Text excerpt ▸
= Michigan Library Association =

Professional association for librarians in Michigan

The Michigan Library Association is a United States professional association headquartered in Lansing, Michigan that advocates for libraries in Michigan on behalf of the state's residents. Founded in 1891 its members are more than 2,700 individuals and organizations from public, school, academic, cooperative, private and special libraries.

With a mission to lead the advancement of all Michigan libraries through advocacy, professional development, and engagement, the Michigan Library Association (MLA) is Michigan's oldest and largest library association and has advocated for libraries on behalf of the state's residents for more than 130 years.

MLA has influenced the course of Michigan's libraries since its inception in 1891, when Mary A. Eddy, the librarian at Coldwater Free Public Library, wrote to Henry Utley of the Detroit Public Library about organizing a state library association. They had discussed this matter at the 1890 meeting of the American Library Association in New Hampshire, believing a state association would be helpful to Michigan librarians unable to attend national conferences. Working closely with Lucy Ball, Grand Rapids Public Library, they awakened statewide interest and arranged the first Michigan meeting in Detroit, September 1, 1891. Thirty-seven members attended, elected a slate of five officers and printed their original 40-line constitution on a 3-inch by 6-inch card. Mr. Utley became the association's first president.

==Activities==

===Conferences and events===
MLA sponsors an annual statewide conference each fall, rotating between locations in Michigan. This professional development and networking event draws hundreds of Michigan library staff yearly. A Spring Institute for Youth Services is held each spring.

===Programs===

MLA sponsors mentor programs, webinars, and scholarship programs, and the annual Michigan Library Appreciation Month.

Stated task 1 ▸ According to the text on the Michigan Library Association, why did Mary A. Eddy and Henry Utley want to organize a state library association? Please answer in one to three sentences.

Entries on finding words and elements ▸
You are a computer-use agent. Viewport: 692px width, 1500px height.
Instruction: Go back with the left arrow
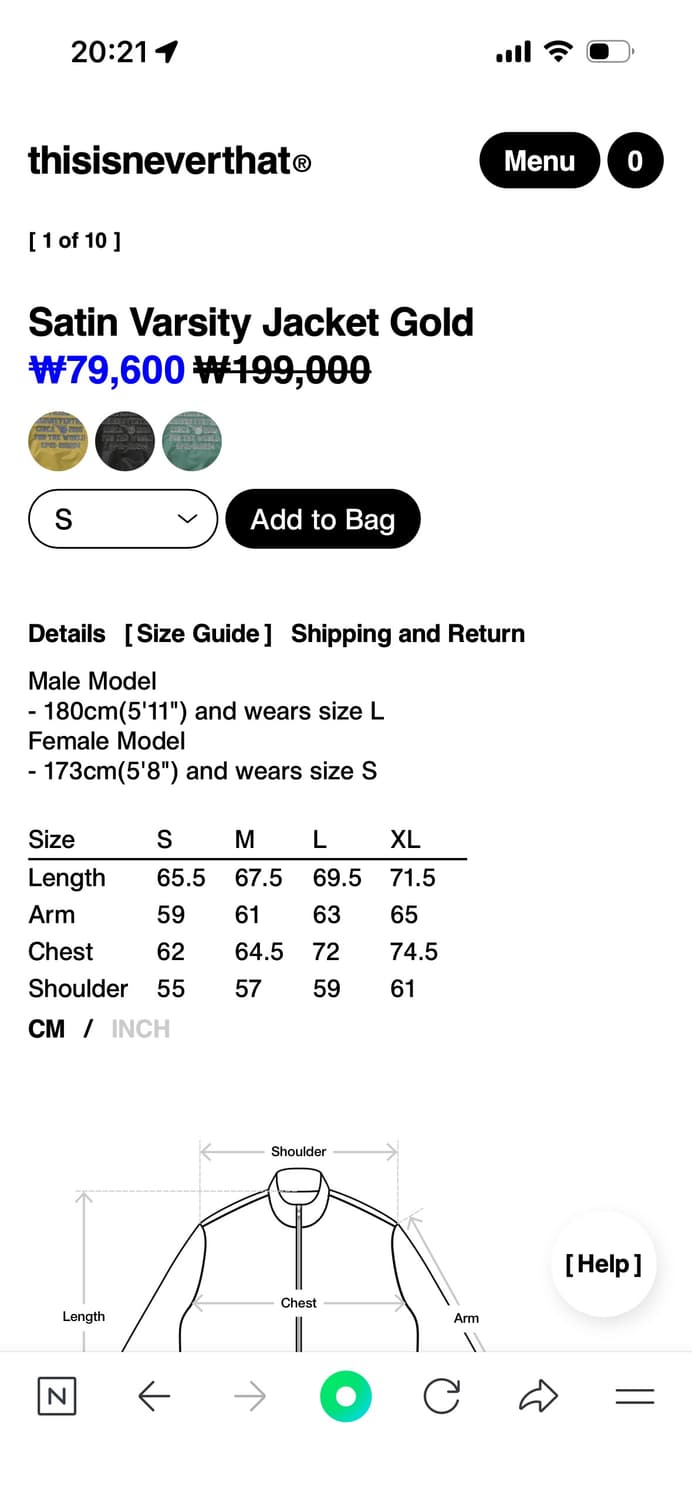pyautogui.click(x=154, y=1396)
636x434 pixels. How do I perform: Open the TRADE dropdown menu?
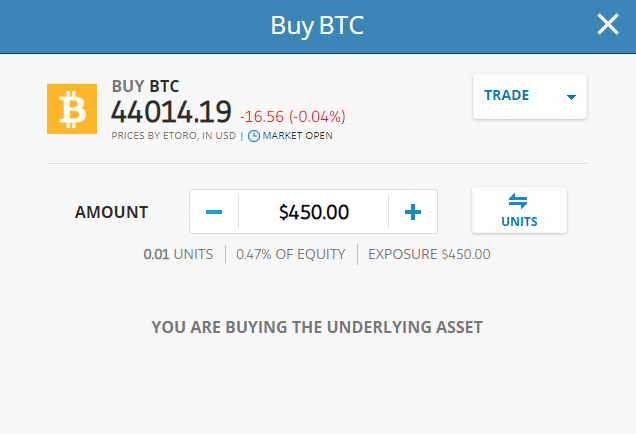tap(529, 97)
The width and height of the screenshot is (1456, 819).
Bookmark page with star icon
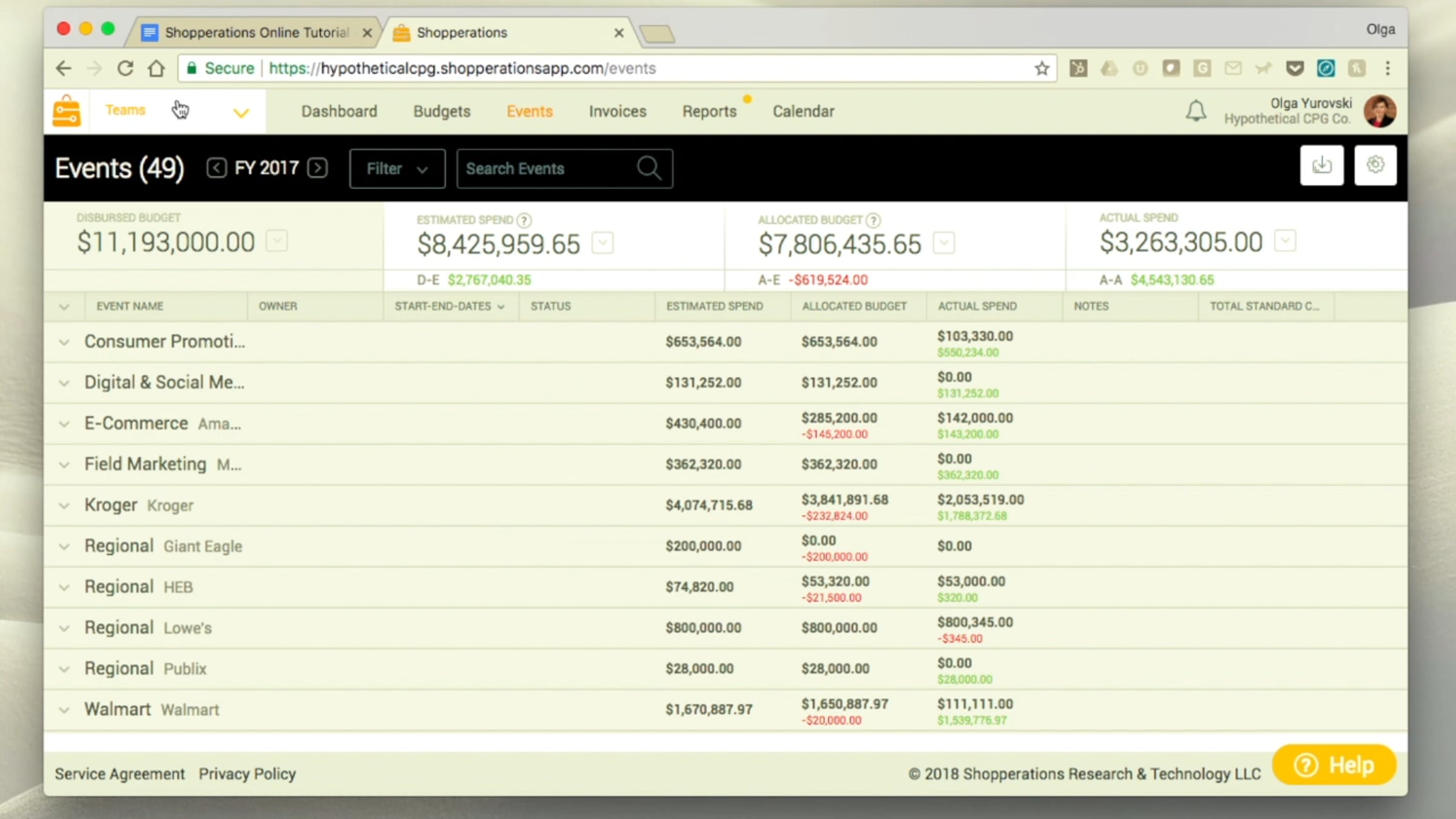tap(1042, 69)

Stated task 2 ▸ Extract every line of the records that contains the word "width".

Solution 1 ▸ They believed a state association would help Michigan librarians who could not attend national conferences. They had discussed the idea at the 1890 meeting of the American Library Association in New Hampshire.

Solution 2 ▸
You are a computer-use agent. Viewport: 692px width, 1500px height.
The width and height of the screenshot is (1456, 819).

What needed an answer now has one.